The World's GREatest

Long story short: They mixed my scores up somehow. When I got to the results thing, the guy told me that he didn't have my name under the GRE scores, but I was under the GMATs. The GMATs are some sort of math test...that I did not take. I can't even understand this situation because I wasn't even in the same room as the GMAT people; I was in the GRE and MCAT room. And to make matters worse: they didn't just mix up my score sheet with a different answer key, they must have misplaced my answer booklet altogether.

When I take multiple choice tests, I don't leave answers blank at all. My guessing skills aren't so great, but it never hurts to try if you don't know.

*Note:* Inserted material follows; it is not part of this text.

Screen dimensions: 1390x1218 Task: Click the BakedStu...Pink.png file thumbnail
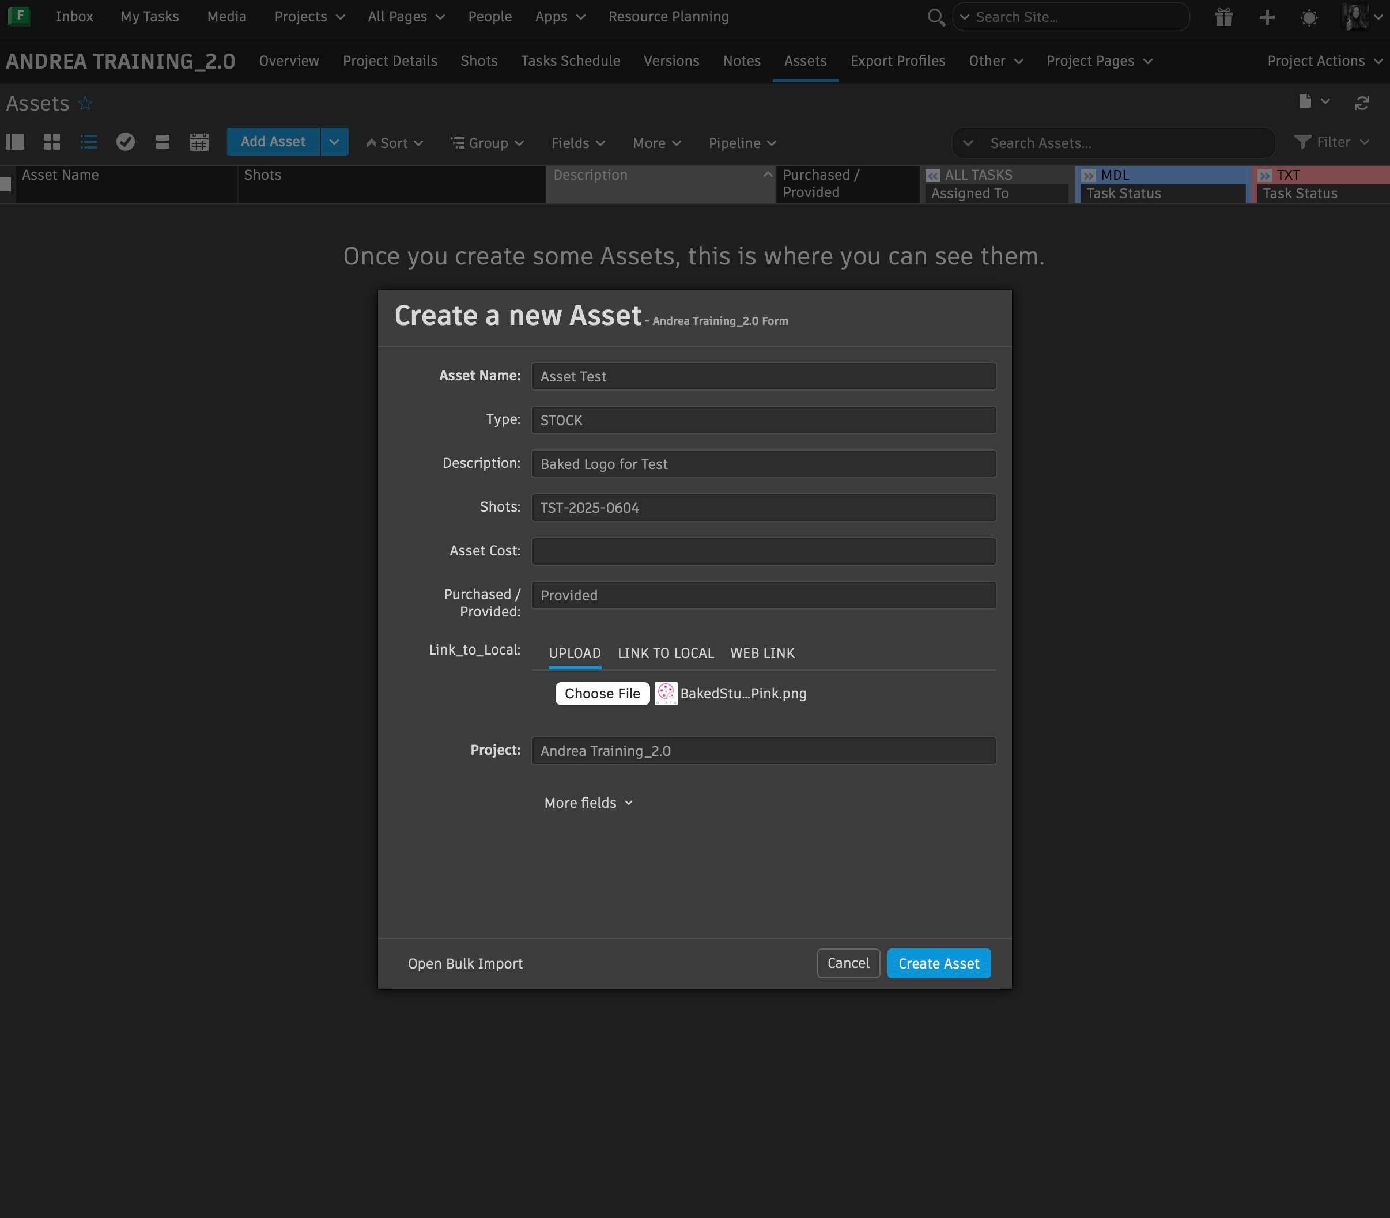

So I didn't leave any answers blank on the GRE. Meanwhile, when I get my scores back, it was telling me that I left like 11 blank on the quantitative part and 9 blank on the verbal. FALSE.

Anyway, I made my complaint and told him that I took the GREs and didn't leave anything blank. He remembered me and my friend Naomii vouched for me too, and the guy said that someone must have input the wrong code when doing my answer booklet. I don't buy it, but he took my score sheet and said they'd sort it out.

"My" score was a 370 though. If they had been my actual answers, I would be somewhat impressed that I managed THAT on a test that I had no business taking. But that's not the case, so I'm not impressed.

On a much sadder note: I just found out around an hour ago that my grandma has leukemia. It's not acute, so that's not a death sentence, apparently. I don't know much about leukemia, but the only experiences I've had with it were pretty serious. To the one person that reads this blog: You remember Skye, right? She's younger than us and she had acute leukemia, and she was really sick for a while. I guess a lot of people thought she was going to die. Thankfully, a lot of people prayed for her and her leukemia went into remission. We haven't lived in Donora for almost 3 years now, so I can only guess how she's doing these days. Anyway, my other experience with leukemia has been watching someone who has it on "Real Housewives of Orange County." One of the housewives has a fiancee that has had acute leukemia for around nine months. I missed the last four episodes, but my mom told me that he's looking really bad and, when I was able to catch it on TV, he was in ICU and wasn't doing so well. At the time I was watching it with my mom and I asked what acute leukemia was. I told her that "acute" sounded like something that wasn't so severe, but she informed me that something that is acute is actually very bad and that Jeff, the fiancee on the show, was most likely going to die. I was sad when she told me that because Jeff is a really nice guy on the show and I, like most people, feel bad when nice people are put in unfortunate circumstances.

Anyway, I'm kind of used to people in my family having some type of illness, but I don't know what to do now. There's nothing I can do, really, but I don't know how to cope right now. I wanted to call her after I got off the phone with my mom, but I keep tearing up at the thought of hearing her voice. And I don't want to send her a text: "Hey, I heard you have leukemia. Get well soon. I love you." That's so impersonal. But I still can't bear to talk to her right now. She's coming here next week to tell my uncle and his family, who live in Philadelphia, so I'll get to see her then.

My mom told me that everyone at the house, including my grandma, is in good spirits. Apparently, they've been making jokes about it. I've made a few, but I'm still sad. I understand that her life isn't in immediate danger, but I still feel some type of way. Eh...I'm rambling. I'm gonna post this and get something to eat and do some thinking.